Extend the issue thread on adding `MonthsBetween` support to the Spark RAPIDS plugin, picking up right after its last comment.

→ **DOCUMENT SECTION**
= = = = =
NVIDIA / spark-rapids

Spark RAPIDS plugin - accelerate Apache Spark with GPUs
https://nvidia.github.io/spark-rapids
Apache License 2.0
822 stars 235 forks source link

[FEA] Add support for `MonthsBetween` #11709

Closed kuhushukla closed 1 day ago

kuhushukla commented 2 weeks ago

Is your feature request related to a problem? Please describe.

cannot run on GPU because GPU does not currently support the operator class org.apache.spark.sql.catalyst.expressions.MonthsBetween

Describe the solution you'd like Add a GpuMonthsBetween Implementation for this expression

Describe alternatives you've considered None Additional context Seen in customer queries

revans2 commented 2 weeks ago

Wow this is not simple.

months_between(timestamp1, timestamp2[, roundOff]) - If timestamp1 is later than timestamp2, then the result is positive. If timestamp1 and timestamp2 are on the same day of month, or both are the last day of month, time of day will be ignored. Otherwise, the difference is calculated based on 31 days per month, and rounded to 8 digits unless roundOff=false.

@kuhushukla do you know what time zones we need to support (at least beyond UTC)?
= = = = =
→ **DATASET ENTRIES**
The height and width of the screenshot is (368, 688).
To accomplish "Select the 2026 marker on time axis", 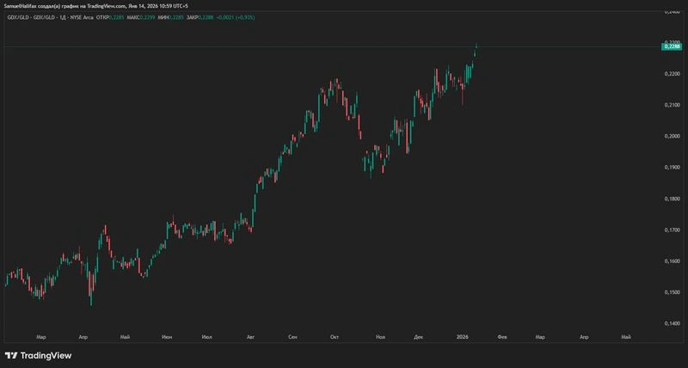I will 463,337.
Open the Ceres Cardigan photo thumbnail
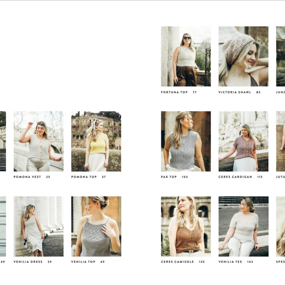 (243, 141)
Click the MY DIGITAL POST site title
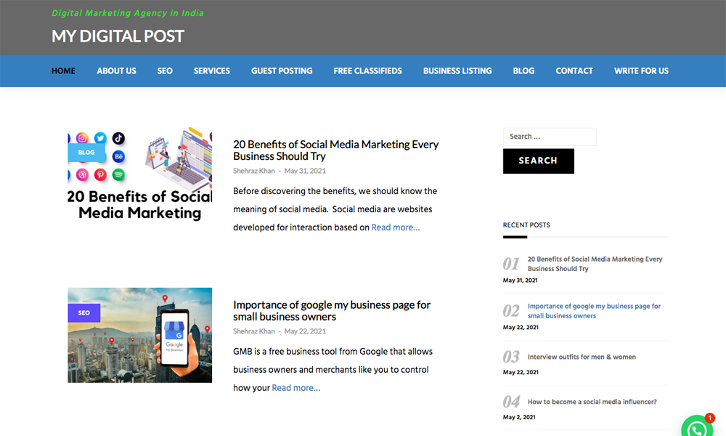This screenshot has width=726, height=436. pyautogui.click(x=118, y=36)
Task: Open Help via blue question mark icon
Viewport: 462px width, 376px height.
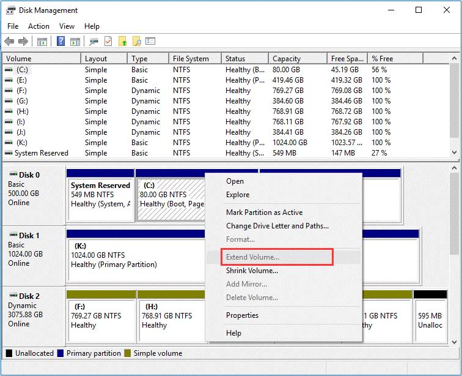Action: click(61, 42)
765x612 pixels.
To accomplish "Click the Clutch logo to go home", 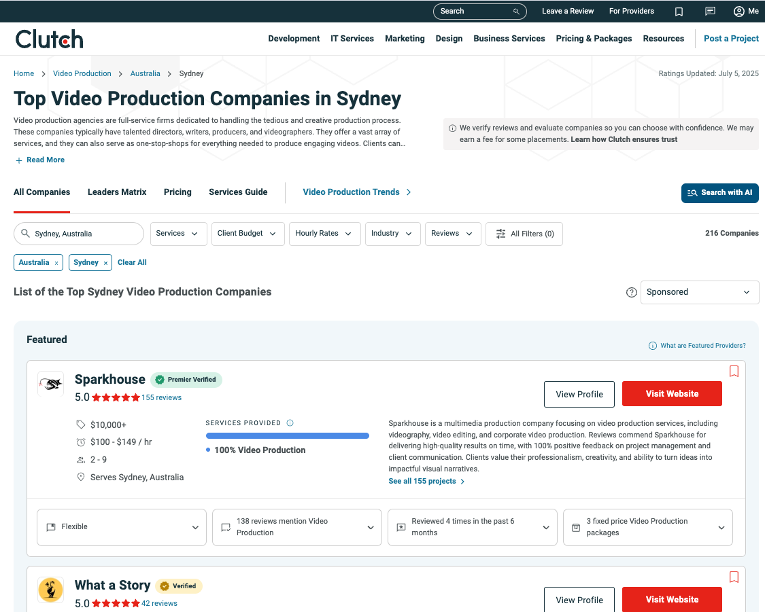I will tap(49, 38).
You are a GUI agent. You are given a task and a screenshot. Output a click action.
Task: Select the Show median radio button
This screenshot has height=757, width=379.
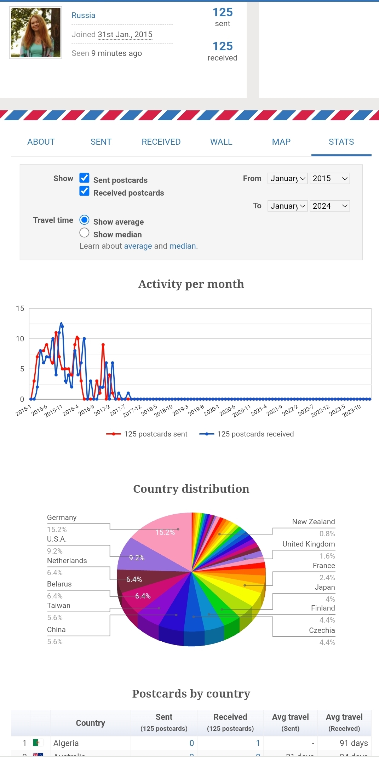pos(84,233)
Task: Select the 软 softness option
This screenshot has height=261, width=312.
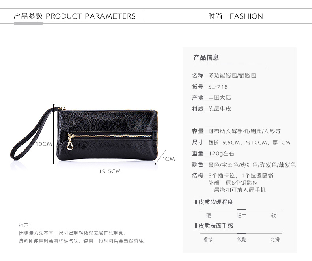Action: [273, 216]
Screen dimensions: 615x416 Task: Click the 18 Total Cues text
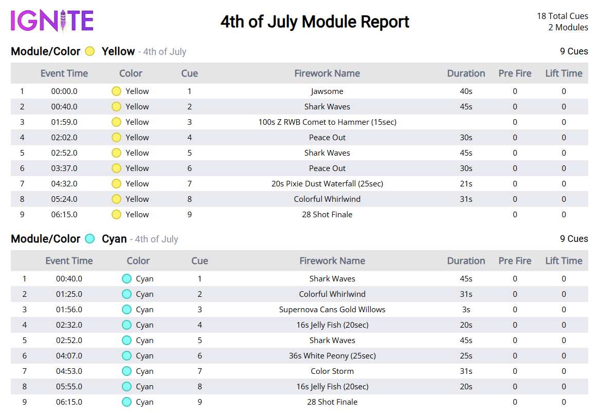(x=562, y=16)
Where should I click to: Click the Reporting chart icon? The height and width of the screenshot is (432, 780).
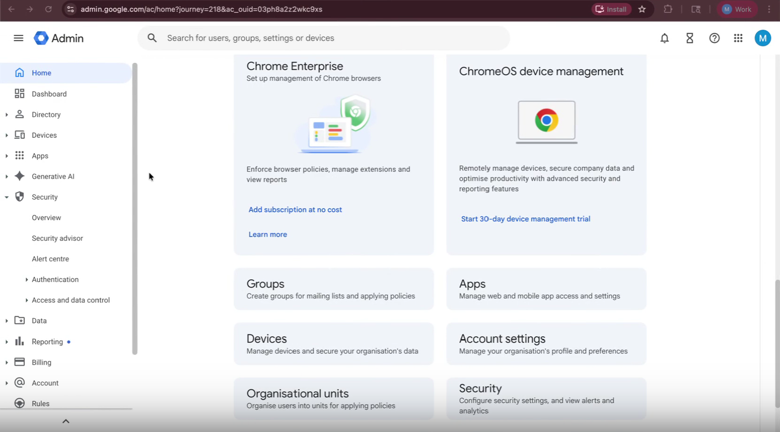click(19, 341)
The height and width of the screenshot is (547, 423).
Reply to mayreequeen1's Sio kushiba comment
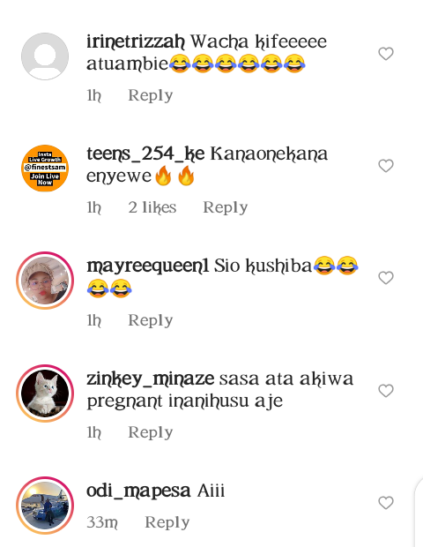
= = = = =
→ **FINAL RESULT**
The spark code is equally confusing. They convert the timestamps to a LocalDateTime for the desired time zone, and pull out the date from it. Then they convert that to the number of days since the epoch (covert it to a date in the local time zone). After that they convert it back to a LocalDate and calculate the year, month, day, and number of days to the end of the month.

If the days of the month are the same (like both are the 15th) or both of them are the last day of the month, then the number of months between them is calculated exactly as a double value (year1 * 12 + month1) - (year2 * 12 - month2).

otherwise they calculate the number of seconds different between the two timestamps (in a really complicated way where each day has 24 hours worth of seconds and each month has 31 days) It is then rounded to 8 digits.

This is far from simple to do.